▸ **Work item**: Restrict the output to the lines below starting at the one that contains "Refuser (137, 2467)" and ending at the one that contains "معایب پارکت آرتا (229, 1687)", and restate them word for word, both ends included.

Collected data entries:
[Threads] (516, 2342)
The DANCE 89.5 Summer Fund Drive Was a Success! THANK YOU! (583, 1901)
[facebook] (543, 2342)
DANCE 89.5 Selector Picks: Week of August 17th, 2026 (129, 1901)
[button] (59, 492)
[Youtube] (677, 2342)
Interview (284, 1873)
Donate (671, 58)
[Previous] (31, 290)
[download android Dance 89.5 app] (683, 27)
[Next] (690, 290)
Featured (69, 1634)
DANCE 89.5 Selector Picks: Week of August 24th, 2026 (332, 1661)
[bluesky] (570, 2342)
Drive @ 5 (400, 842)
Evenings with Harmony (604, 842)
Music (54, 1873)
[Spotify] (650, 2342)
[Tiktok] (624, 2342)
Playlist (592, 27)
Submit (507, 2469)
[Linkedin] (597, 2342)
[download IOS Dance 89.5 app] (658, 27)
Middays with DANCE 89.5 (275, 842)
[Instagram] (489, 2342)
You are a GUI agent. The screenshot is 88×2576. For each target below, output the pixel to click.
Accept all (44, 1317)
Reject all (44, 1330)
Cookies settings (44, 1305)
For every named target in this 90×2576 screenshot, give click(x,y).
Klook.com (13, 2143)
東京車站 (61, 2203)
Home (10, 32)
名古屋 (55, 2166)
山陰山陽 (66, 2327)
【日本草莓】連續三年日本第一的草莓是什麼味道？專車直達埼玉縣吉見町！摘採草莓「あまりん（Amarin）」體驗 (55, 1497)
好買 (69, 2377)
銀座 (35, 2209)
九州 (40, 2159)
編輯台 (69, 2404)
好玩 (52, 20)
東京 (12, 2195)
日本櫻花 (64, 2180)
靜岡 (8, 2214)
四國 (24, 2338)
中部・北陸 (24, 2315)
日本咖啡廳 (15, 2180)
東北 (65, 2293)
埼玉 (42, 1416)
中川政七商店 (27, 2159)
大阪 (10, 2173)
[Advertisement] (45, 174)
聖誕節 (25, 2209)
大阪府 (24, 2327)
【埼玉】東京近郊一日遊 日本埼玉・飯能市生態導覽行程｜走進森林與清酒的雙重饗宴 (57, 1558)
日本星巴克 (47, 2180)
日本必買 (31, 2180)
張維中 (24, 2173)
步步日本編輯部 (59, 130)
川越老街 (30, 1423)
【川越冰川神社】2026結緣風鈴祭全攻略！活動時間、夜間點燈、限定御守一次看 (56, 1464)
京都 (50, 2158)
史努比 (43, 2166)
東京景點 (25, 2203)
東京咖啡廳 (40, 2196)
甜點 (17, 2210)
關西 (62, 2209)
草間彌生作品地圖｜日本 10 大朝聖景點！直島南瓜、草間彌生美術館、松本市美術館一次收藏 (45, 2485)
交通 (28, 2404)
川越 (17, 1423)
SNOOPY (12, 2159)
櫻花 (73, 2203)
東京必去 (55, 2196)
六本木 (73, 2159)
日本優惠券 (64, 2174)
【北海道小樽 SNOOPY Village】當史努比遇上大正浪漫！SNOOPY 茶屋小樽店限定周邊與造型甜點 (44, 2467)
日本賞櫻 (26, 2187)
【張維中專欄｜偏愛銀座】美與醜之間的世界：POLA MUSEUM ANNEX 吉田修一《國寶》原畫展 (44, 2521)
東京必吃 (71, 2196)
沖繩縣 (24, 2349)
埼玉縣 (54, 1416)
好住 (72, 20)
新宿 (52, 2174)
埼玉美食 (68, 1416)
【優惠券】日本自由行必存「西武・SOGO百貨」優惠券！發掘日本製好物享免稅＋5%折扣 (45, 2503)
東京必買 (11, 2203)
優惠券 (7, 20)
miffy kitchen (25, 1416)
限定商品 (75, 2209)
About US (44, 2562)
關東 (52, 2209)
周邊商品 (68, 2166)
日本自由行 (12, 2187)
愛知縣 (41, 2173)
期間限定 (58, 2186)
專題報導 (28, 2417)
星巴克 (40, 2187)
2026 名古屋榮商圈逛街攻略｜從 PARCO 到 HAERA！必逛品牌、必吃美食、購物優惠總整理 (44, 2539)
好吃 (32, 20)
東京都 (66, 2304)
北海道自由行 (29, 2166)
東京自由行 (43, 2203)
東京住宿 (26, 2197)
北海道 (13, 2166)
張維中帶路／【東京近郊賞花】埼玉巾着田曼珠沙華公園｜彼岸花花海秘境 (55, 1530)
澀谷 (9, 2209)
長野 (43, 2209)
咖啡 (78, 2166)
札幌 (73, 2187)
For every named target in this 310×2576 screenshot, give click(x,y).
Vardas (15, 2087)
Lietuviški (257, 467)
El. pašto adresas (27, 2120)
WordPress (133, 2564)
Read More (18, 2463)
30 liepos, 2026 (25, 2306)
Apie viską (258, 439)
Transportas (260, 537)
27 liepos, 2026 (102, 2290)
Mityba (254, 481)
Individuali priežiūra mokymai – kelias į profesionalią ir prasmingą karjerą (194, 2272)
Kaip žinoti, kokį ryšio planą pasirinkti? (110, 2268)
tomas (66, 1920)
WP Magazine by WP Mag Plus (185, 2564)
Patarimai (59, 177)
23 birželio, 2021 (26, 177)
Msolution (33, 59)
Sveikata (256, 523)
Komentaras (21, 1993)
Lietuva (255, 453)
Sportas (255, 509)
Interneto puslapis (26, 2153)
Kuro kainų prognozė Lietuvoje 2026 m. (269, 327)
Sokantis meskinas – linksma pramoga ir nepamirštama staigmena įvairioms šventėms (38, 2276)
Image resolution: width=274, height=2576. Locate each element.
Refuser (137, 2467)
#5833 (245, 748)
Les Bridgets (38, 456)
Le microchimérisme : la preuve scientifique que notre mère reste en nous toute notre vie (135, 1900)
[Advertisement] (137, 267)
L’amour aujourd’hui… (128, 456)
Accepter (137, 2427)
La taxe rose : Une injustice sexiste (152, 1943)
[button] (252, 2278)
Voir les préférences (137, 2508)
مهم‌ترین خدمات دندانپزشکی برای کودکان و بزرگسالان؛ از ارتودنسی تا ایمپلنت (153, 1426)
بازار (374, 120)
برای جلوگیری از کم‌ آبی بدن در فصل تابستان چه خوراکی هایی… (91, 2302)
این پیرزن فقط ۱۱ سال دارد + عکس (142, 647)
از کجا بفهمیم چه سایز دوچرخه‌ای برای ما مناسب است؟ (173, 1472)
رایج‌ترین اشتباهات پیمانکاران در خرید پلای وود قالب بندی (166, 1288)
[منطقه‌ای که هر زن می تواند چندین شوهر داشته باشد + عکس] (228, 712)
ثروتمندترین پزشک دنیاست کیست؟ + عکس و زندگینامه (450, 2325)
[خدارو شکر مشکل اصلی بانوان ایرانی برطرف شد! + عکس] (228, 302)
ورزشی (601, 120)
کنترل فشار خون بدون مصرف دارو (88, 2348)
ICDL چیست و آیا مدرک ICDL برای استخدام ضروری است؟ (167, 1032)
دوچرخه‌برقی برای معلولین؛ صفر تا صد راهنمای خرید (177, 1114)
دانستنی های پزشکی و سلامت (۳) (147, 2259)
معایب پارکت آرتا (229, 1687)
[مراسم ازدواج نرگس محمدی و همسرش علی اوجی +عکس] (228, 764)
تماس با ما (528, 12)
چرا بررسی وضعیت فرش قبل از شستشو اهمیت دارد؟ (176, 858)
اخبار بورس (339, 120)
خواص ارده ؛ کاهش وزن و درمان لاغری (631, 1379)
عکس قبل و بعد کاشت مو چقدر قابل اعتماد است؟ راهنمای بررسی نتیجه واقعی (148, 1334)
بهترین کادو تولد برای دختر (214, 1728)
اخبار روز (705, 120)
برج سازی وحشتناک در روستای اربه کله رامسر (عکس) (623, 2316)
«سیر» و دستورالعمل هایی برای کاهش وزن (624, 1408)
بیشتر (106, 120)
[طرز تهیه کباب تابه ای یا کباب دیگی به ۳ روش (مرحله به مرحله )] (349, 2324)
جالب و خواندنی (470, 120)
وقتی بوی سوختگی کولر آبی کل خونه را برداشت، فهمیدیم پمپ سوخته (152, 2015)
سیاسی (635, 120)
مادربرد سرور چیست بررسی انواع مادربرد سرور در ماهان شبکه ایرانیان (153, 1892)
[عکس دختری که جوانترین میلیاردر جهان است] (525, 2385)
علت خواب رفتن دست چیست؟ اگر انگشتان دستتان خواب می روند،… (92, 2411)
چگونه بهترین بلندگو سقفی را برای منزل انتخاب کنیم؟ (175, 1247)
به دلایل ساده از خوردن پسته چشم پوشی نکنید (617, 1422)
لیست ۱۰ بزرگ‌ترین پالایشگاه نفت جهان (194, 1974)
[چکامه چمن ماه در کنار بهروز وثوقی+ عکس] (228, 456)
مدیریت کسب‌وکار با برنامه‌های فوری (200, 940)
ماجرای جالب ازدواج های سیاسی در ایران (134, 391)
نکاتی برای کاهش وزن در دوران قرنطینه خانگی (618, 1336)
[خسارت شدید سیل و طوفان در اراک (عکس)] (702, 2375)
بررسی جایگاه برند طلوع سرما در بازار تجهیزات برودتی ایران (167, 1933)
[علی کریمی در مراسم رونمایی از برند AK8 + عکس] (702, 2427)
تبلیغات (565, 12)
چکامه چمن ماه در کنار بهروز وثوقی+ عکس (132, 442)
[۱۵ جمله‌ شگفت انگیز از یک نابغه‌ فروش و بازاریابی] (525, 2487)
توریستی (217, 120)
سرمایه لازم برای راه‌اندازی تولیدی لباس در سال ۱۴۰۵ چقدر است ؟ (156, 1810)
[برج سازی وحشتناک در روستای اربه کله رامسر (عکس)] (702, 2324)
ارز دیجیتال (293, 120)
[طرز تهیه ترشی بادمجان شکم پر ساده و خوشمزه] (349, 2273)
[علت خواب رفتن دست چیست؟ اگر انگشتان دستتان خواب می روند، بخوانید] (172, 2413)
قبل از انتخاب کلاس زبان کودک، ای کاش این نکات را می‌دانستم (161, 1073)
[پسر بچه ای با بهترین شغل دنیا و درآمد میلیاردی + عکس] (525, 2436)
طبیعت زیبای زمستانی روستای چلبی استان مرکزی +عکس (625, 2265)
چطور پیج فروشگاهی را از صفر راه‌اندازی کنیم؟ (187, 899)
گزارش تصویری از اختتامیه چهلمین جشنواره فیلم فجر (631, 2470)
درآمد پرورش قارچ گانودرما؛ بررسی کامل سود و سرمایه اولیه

▸ **Written solution**:
Refuser (137, 2467)
#5833 (245, 748)
Les Bridgets (38, 456)
Le microchimérisme : la preuve scientifique que notre mère reste en nous toute notre vie (135, 1900)
[Advertisement] (137, 267)
L’amour aujourd’hui… (128, 456)
Accepter (137, 2427)
La taxe rose : Une injustice sexiste (152, 1943)
[button] (252, 2278)
Voir les préférences (137, 2508)
مهم‌ترین خدمات دندانپزشکی برای کودکان و بزرگسالان؛ از ارتودنسی تا ایمپلنت (153, 1426)
بازار (374, 120)
برای جلوگیری از کم‌ آبی بدن در فصل تابستان چه خوراکی هایی… (91, 2302)
این پیرزن فقط ۱۱ سال دارد + عکس (142, 647)
از کجا بفهمیم چه سایز دوچرخه‌ای برای ما مناسب است؟ (173, 1472)
رایج‌ترین اشتباهات پیمانکاران در خرید پلای وود قالب بندی (166, 1288)
[منطقه‌ای که هر زن می تواند چندین شوهر داشته باشد + عکس] (228, 712)
ثروتمندترین پزشک دنیاست کیست؟ + عکس و زندگینامه (450, 2325)
[خدارو شکر مشکل اصلی بانوان ایرانی برطرف شد! + عکس] (228, 302)
ورزشی (601, 120)
کنترل فشار خون بدون مصرف دارو (88, 2348)
ICDL چیست و آیا مدرک ICDL برای استخدام ضروری است؟ (167, 1032)
دوچرخه‌برقی برای معلولین؛ صفر تا صد راهنمای خرید (177, 1114)
دانستنی های پزشکی و سلامت (۳) (147, 2259)
معایب پارکت آرتا (229, 1687)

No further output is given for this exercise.